Estrechándola entre mis brazos, volví a besarla.

—¡No, ven, quiero que Luke vea esto!

En una loca carrera propulsada por el alcohol que circulaba por nuestro organismo, todos los presentes nos apresuramos a buscar algo de abrigo. Fuera tampoco hacía tanto frío, así que eché mano de lo primero que encontré. Me aseguré de abrigar bien a Luke y bajé por las escaleras con todos los demás. En el vestíbulo, la puerta principal estaba demasiado atascada por la nieve, así que fuimos colándonos de uno en uno por la puerta trasera para salir a la calle Veinticuatro.

Luke estaba un poco confuso pero sonriente con tanta actividad.

Con la linterna frontal en la mano fui hasta el centro de la calzada, donde el sendero era más o menos practicable. Me tomé mi tiempo en la semioscuridad, mirando dónde ponía los pies, sin dejar de abrazar a Luke. Chuck y Tony iban justo delante de mí y Damon detrás. La luz se derramaba por la Novena Avenida enfrente de nosotros, y ya había una pequeña multitud mirando calle Veintitrés abajo.

Empezó a nevar más fuerte y el viento arreció. Finalmente, doblé la esquina adelantando a Chuck y me situé en un punto despejado esperando ver el alumbrado público y los neones.

Me recibieron el humo y las llamas.

El rascacielos en la esquina de la Veintitrés con la Novena Avenida estaba ardiendo. Luke levantó la vista, con la carita iluminada por las llamas. Sonrió y señaló con el dedo el incendio justo cuando alguien saltaba a través de la humareda desde una ventana del último piso, surcando el aire silenciosamente para acabar estrellándose, con un ruido espantoso, contra la nieve de abajo.

La multitud retrocedió y, pasado un instante, dos espectadores corrieron hacia la persona que había saltado para tratar de ayudarla.

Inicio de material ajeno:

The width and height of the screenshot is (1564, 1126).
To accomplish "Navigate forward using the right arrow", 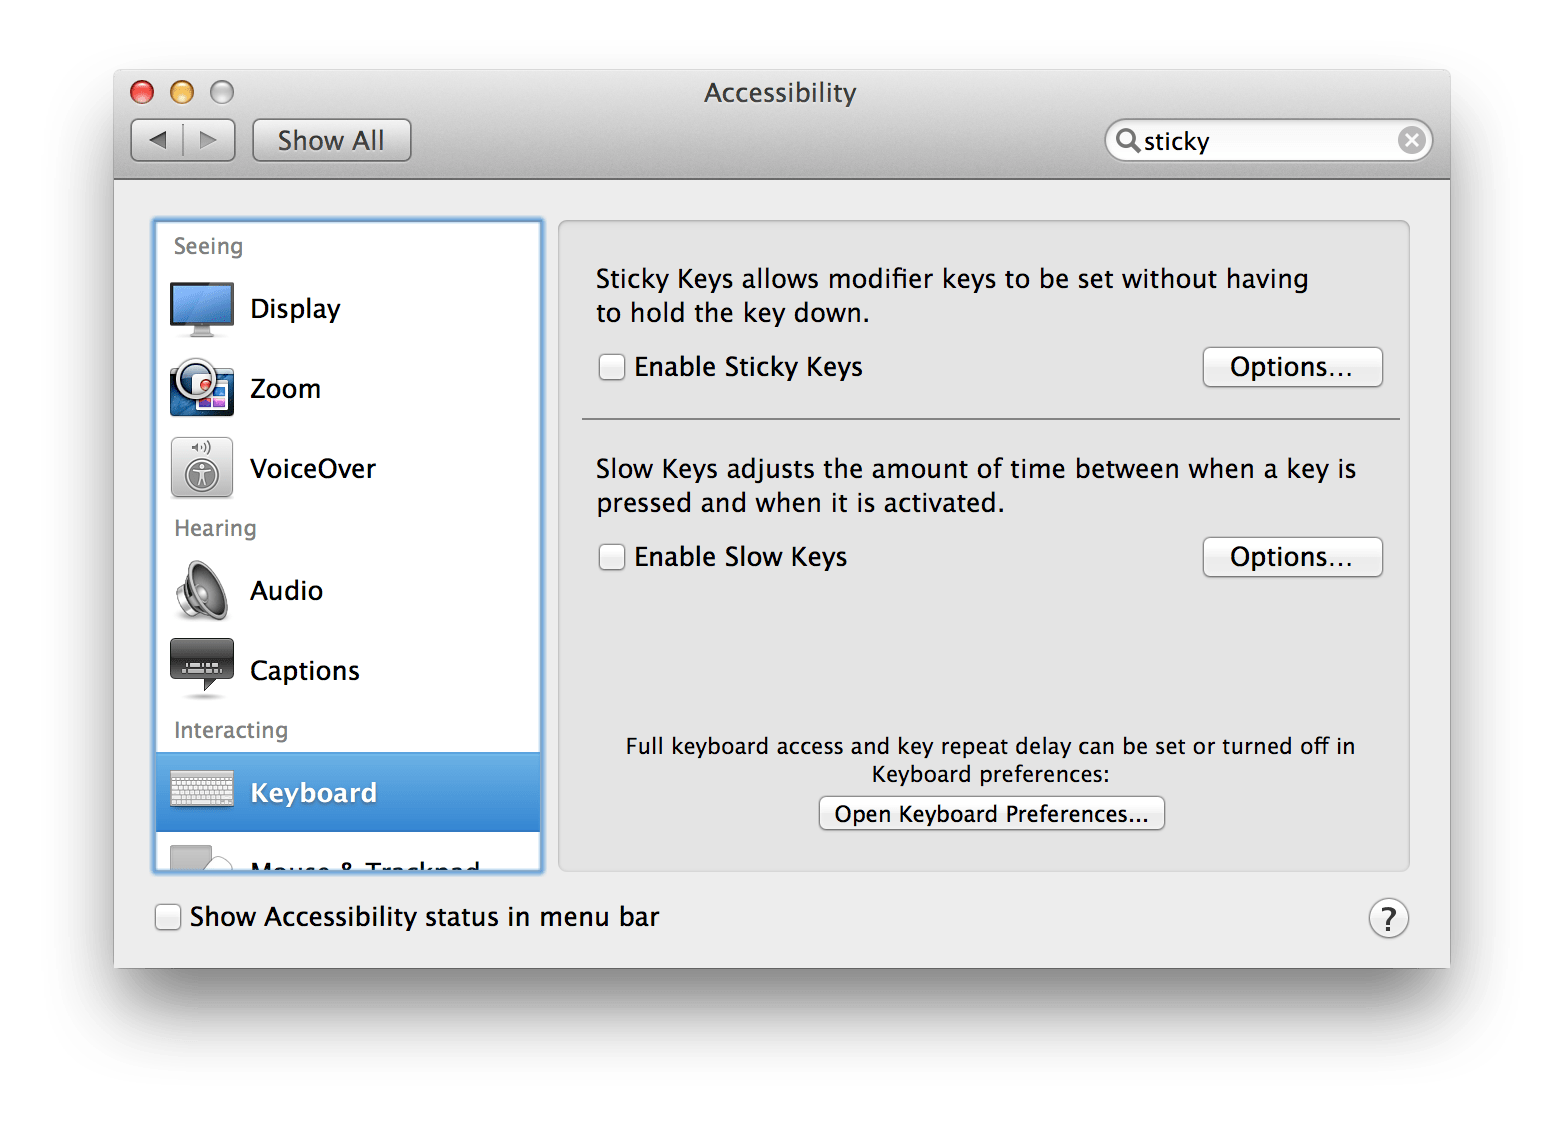I will (x=208, y=140).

Lauren estaba detrás de nosotros y la miré mientras se nos acercaba, todavía en la oscuridad. Estaba sonriendo, sin ver lo que yo veía, pero en cuanto me vio la cara supo que algo iba terriblemente mal.

Me apresuré a retroceder por la nieve hacia ella y cogí del brazo a Damon.

—¿Puedes ir arriba con Lauren y llevarte a Luke al apartamento?

Alzando la mirada con horror, Lauren vio finalmente las llamas. La obligué a mirarme a los ojos.

—Vuelve dentro, cariño, por favor, vuelve dentro con Luke —le dije, entregándoselo.

No se trataba solo de un edificio.

Otros edificios de la manzana se habían incendiado. Nubes de humo negro subían rápidamente entre la blanca nieve que caía del cielo, una ominosa nube iluminada por el infierno que la alimentaba. Miles de personas permanecían inmóviles en la calle, con la mirada fija en la lejanía, fascinadas por el resplandor del incendio. No se oían sirenas, no se oía absolutamente ningún ruido aparte del rugido y el chisporroteo de las llamas enfrentándose al frío y la nieve.

Nueva York se helaba y ardía simultáneamente.